### Your instructions
Can you convert everything from the line containing "Select the /dev/sda disk row" down to the line containing "Action: (117, 26)" into a JSON list of strings, one string per line, with blank lines skipped and the pictures left out?
↓
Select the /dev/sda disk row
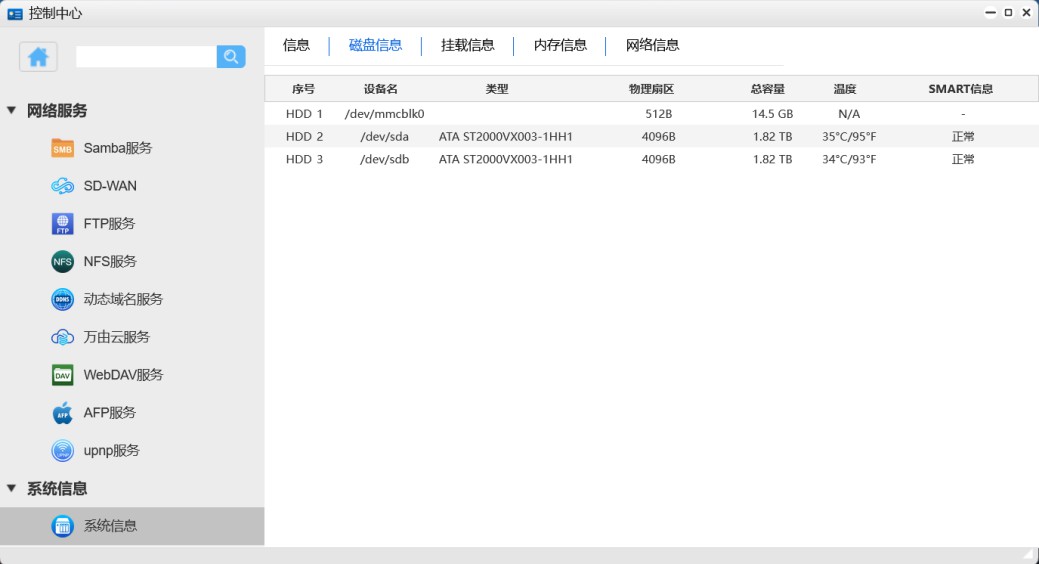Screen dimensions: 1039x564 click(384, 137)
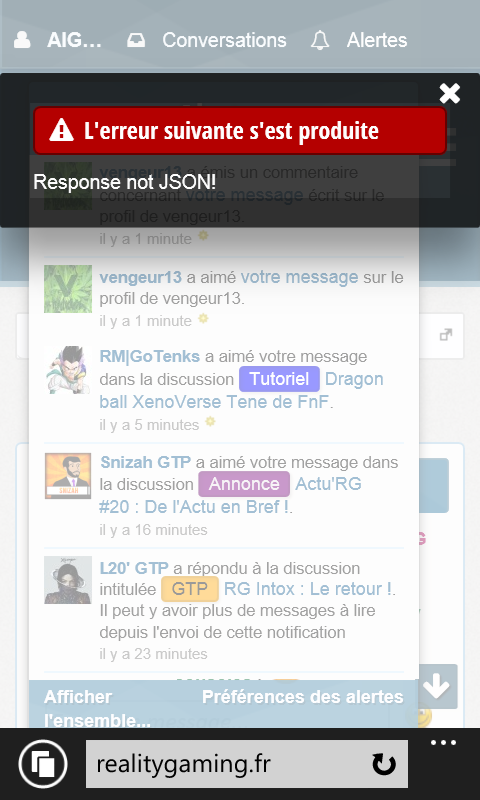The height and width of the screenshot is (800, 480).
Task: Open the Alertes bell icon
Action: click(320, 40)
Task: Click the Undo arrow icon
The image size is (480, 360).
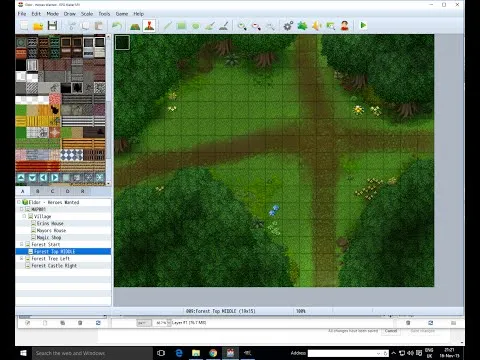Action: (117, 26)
↑
↓
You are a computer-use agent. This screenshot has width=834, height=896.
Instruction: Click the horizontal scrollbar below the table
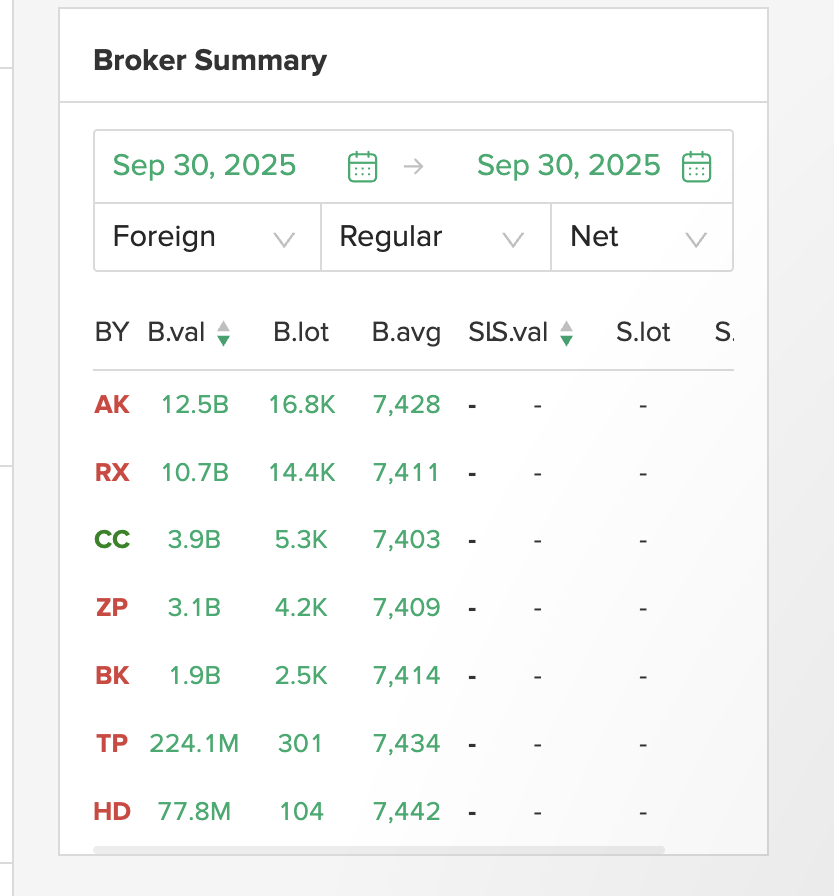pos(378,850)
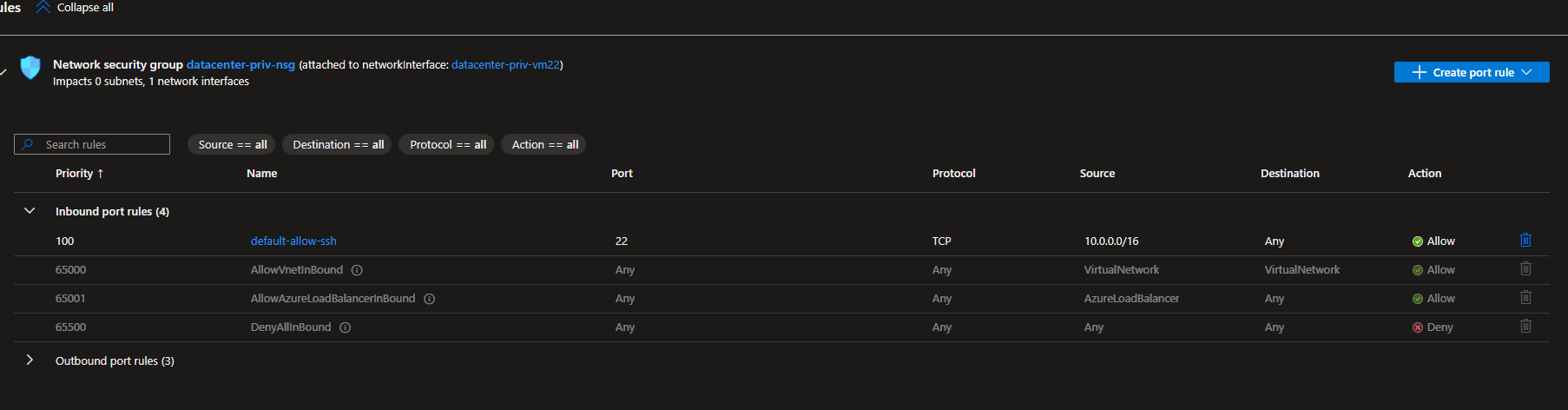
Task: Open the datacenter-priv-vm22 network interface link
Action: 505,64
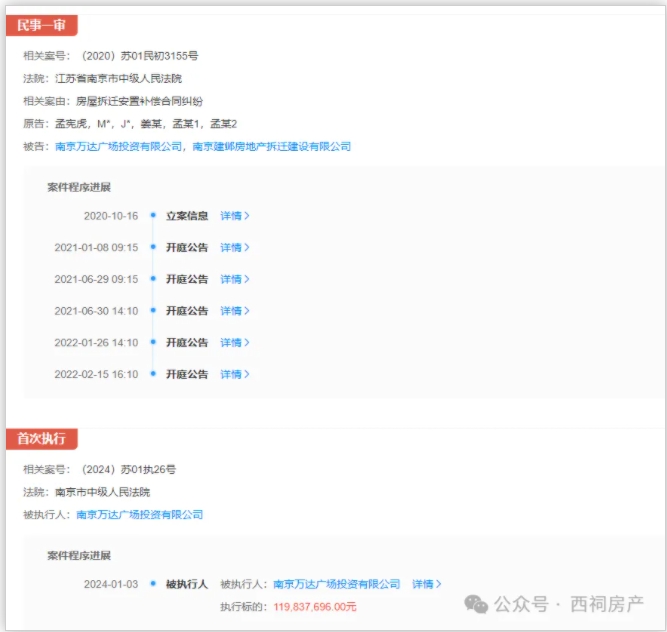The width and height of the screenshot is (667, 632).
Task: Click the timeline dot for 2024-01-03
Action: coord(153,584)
↑
### Task result
[
  "Select the /dev/sda disk row",
  "Screen dimensions: 1039x564 click(384, 137)",
  "The height and width of the screenshot is (800, 480).",
  "Task: Open the Alertes bell icon",
  "Action: click(320, 40)",
  "Task: Click the Undo arrow icon",
  "The image size is (480, 360).",
  "Action: (117, 26)"
]